The following smaller articles are from The Prescott Journal of February 18, 1863, and The Polk County Press of February 21, 1863.  The Press is published in Osceola, Wisconsin.

From The Prescott Journal:

Finger copy Lt. A. L. COX, Co. A. 30th, has been enjoying the measles, but has recovered.¹

Finger copy Sergeant BROWN, of Maiden Rock, member of the 20th is home on recruiting service.²

Finger copy ALONZO GOSS, who has been with Col. Dill, returned home last Saturday.  He reports the 30th in good condition.³

Mr. WILLIAM RILEY, aged 33 years, member of the 20th Wisconsin Regiment, fell in the service of his country, at the battle of Prairie Grove, Arkansas, December 8th, 1865 [sic].  On she [sic] 20th of November, eighteen days previous to his death, he wrote to his wife, expressing strong determination to live a Christian, and an assurance that the Lord had pardoned his sins, since he entered service of his country ;  thus leaving his widow and friends a hope that he has received a victor’s crown in a happier land.  His funeral sermon was preached at Maiden Rock, on Sunday the 25th of last month.4          CHAS. DANA.
Rush River, Feb. 10, 1863.

From The Polk County Press:

THE LADIES—GOD BLESS THEM,—Are trying to revive the Soldiers’ Aid Society in this place, to its former usefulness.  They have organized a course of lectures, and as the first announcement, Mr. Edwards will deliver a Lecture next Monday evening.  The admittance is only 10 cents, and in view of the purpose to which it will be appropriated, it would not be dear at ten times ten cents.  Turn out, and give the Society (and the Soldiers) a “benefit” worth having.—Ib.

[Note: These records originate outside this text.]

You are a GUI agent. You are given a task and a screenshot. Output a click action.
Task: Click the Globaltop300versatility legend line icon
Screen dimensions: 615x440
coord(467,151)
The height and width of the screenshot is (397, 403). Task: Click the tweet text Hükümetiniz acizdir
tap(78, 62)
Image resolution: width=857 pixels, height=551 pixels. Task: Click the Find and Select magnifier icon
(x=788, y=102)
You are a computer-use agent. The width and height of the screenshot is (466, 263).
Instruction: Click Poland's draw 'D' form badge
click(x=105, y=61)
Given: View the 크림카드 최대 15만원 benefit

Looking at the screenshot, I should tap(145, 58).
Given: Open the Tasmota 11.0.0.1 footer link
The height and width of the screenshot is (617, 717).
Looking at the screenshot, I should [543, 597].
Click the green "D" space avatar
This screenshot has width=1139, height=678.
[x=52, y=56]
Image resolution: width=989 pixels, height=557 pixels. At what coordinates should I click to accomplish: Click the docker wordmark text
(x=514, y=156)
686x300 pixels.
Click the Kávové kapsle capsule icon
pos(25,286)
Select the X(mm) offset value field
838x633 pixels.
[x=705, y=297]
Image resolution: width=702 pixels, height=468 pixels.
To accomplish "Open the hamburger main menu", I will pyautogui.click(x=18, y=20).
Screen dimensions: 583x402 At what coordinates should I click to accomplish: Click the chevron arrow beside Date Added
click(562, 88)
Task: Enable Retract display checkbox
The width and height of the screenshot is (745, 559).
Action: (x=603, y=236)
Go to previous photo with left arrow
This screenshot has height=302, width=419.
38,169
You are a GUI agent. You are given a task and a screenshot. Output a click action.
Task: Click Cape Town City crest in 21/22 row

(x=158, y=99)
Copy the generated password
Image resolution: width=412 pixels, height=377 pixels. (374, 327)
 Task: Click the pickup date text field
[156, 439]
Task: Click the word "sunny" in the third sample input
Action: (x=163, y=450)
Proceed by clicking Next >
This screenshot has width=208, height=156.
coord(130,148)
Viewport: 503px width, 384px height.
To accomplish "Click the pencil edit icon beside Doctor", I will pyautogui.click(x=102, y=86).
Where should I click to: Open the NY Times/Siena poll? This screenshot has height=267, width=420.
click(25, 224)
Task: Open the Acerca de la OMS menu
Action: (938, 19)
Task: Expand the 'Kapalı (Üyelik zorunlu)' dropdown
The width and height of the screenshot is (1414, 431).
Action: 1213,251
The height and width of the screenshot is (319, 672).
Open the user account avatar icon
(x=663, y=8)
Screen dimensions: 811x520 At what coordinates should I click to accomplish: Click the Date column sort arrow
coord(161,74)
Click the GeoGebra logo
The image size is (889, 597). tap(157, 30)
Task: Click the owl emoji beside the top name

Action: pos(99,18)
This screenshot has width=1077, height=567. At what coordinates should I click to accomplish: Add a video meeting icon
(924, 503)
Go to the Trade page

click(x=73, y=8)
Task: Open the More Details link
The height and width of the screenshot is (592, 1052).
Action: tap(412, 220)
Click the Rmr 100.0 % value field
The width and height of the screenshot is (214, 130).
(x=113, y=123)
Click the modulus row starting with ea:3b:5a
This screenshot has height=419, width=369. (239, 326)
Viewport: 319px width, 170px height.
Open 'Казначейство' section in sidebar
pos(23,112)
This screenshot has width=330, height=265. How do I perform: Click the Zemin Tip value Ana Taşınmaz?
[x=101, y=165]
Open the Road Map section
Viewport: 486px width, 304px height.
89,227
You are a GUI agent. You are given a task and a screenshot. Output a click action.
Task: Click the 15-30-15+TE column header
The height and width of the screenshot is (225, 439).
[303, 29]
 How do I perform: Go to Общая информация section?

— The “Prescott Journal” says that the Festival of the Soldiers Aid Society recently held there received $60,00 [$60.00].  Good for Prescott.  She has always been foremost in furnishing men and money, to aid in putting down this most dammable [sic] rebellion.

— The subscription received by C. H. STAPLES, for the Chicago Sanitary Commission, from the people of this village and neighboring towns, already amounts to about $50,00 [$50.00].  This is doing well.  The sum will probably reach a higher figure before it is forwarded.  All wishing to give to the aid of our sick and wounded soldiers can leave their donations with MR. STAPLES.

Prospect of an Indian War.

The Sioux City “Register” of the 24th inst., says it has reliable information that a general Indian war is in contemplation on the opening of spring.  The intelligence comes directly from Fort Pierre and the different Indian rendezvous on the Red River of the North, Platte, and Upper Missouri.  Persons more or less connected with the Indians, and whose opportunities for knowing are unquestioned, concur in the representation that preparations for a combined movement of all the principal tribes are being made on an extensive scale.  The “Register” thinks the danger imminent, and recommends that speedy and vigorous measures be taken for defense.

1.  Arthur L. Cox, from River Falls, is currently the 1st lieutenant of Company A, 30th Wisconsin Infantry.
2.  Joshua D. Brown, from Maiden Rock, was a sergeant in Company A of the 20th Wisconsin Infantry.
3.  Alonzo Goss was not a soldier.
4.  The Battle of Prairie Grove took place on December 7, 1862. The Roster of Wisconsin Volunteers for Company A of the 20th Wisconsin Infantry states that William Riley, from Maiden Rock, was “killed in action, Dec. 7, ’62, Prairie Grove, Ark.”